He was right. A few more yards and they could both see Millie Wilshire standing close to the car with a man. ‘Who’s that?’ asked Drew.

‘Never seen him before.’

They approached at a brisk walk, with Hepzie still
running free. She ignored the people and went to the front door of the house as if she’d always lived there.

‘Millie,’ said Thea. ‘Are you waiting for us?’

The girl looked drained and miserable – far worse than when they’d seen her that morning. ‘This is Andrew Emerson, the farmer I told you about. The one who was waiting for Dad on Friday, for the TB test on his cows.’

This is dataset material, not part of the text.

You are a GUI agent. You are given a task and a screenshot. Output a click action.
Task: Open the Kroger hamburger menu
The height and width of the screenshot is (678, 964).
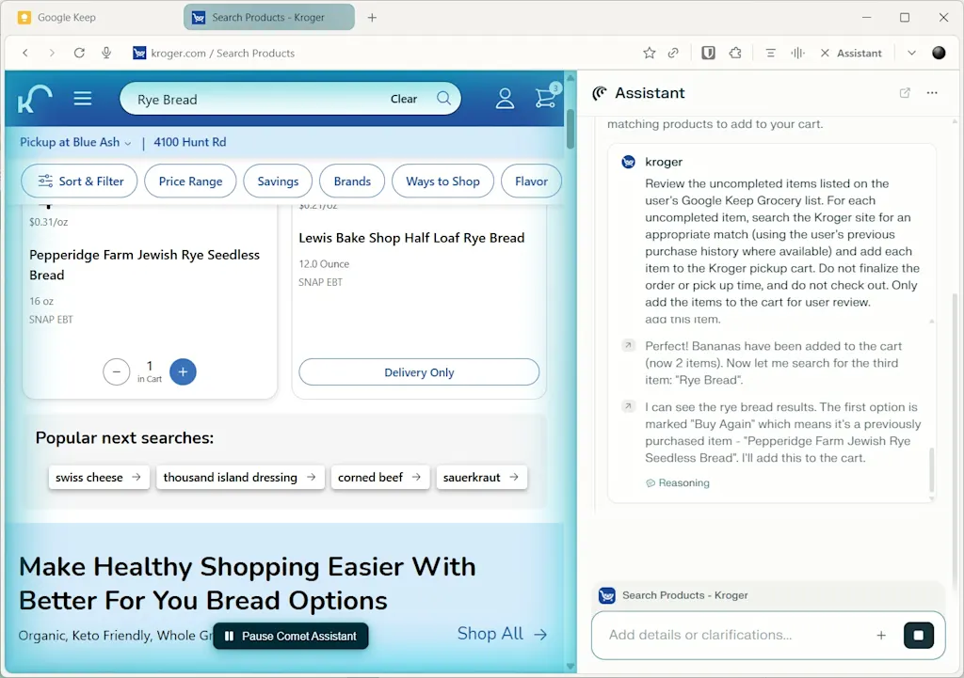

Andrew Emerson also looked exhausted, his face deeply lined. He barely smiled as he nodded a greeting. At first glance, he appeared to be something over sixty, but Thea had a suspicion he was rather younger than he looked. His hair was a lightish brown, similar to Drew’s, and his small eyes a murky greeny-hazel. There was a groove between his eyes, and more around his mouth. He conjured an impression of a struggling settler in the American Dust Bowl, the weather and fate implacably against him.

‘The police have had me in for questioning,’ he said in a deep voice. ‘Trying to trace Richard’s last movements.’

‘Oh!’ Thea was about to ask
Do they think he was murdered, after all?
when a nudge from Drew silenced her. ‘So what can we do for you?’ she said instead.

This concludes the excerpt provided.